L'histoire de ce petit Haïtien me touche beaucoup. Pas seulement parce qu'elle parle du courage d'un jeune et de sa famille qui l'aide à réaliser son rêve. Mais parce qu'elle me rappelle à quel point nous sommes, en ce pays, tellement chanceux d'accéder aussi facilement à l'éducation. Je veux que vous en profitiez pleinement. Et que vous sachiez de quel trésor vous disposez. L'éducation nous permet de mieux comprendre le monde qui nous entoure et d'enrichir la société à laquelle nous appartenons de notre propre expérience. C'est une promesse d'espoir, dont vous êtes toutes et tous ici les messagers. Je remercie chaleureusement vos directeurs et vos professeurs qui vous guident dans cette quête de connaissances.
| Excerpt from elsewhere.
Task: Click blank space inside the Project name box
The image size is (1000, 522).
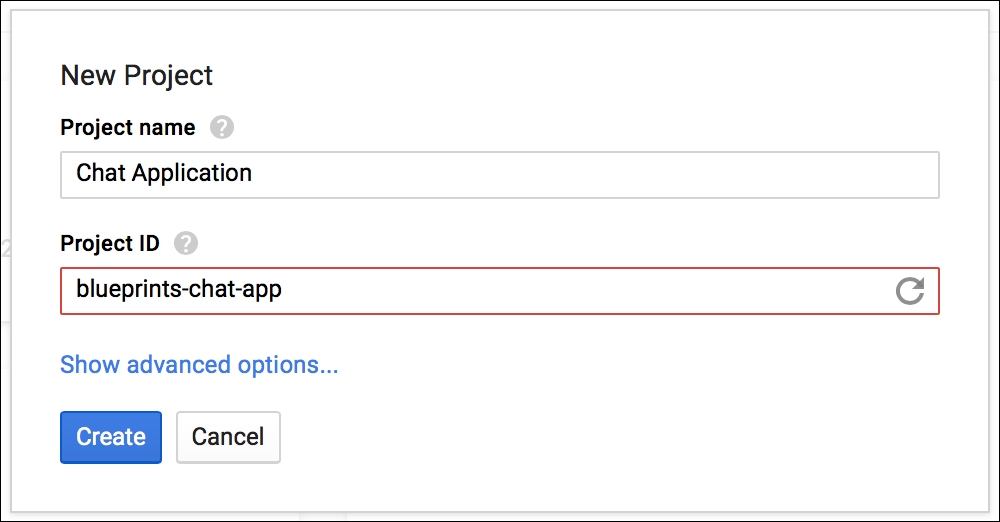Action: click(593, 175)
Mais si je suis ici aujourd'hui, c'est surtout pour vous entendre parler. J'aimerais que vous me racontiez comment vous vivez cette aventure dans votre école, ce qu'elle a changé dans votre vie. Les difficultés auxquelles vous êtes confrontés. Et que vous me parliez de vos traditions que vous avez à cœur de préserver. Moi, j'aimerais parler de vous et de votre école partout où j'irai au Canada et dans le monde. Et j'ai besoin de votre aide pour qu'ensemble nous fassions reculer tous les préjugés qui naissent de l'incompréhension. Je veux que vous soyez des exemples pour tous les jeunes qui ont besoin d'espoir et qui ne demandent qu'à croire que tout est possible lorsqu'on y met du sien. Alors, à mon tour, je veux pouvoir compter sur vous.

Je vous remercie de m'accueillir dans votre école, et je vous encourage à continuer sur votre belle lancée. Maintenant, à vous la parole.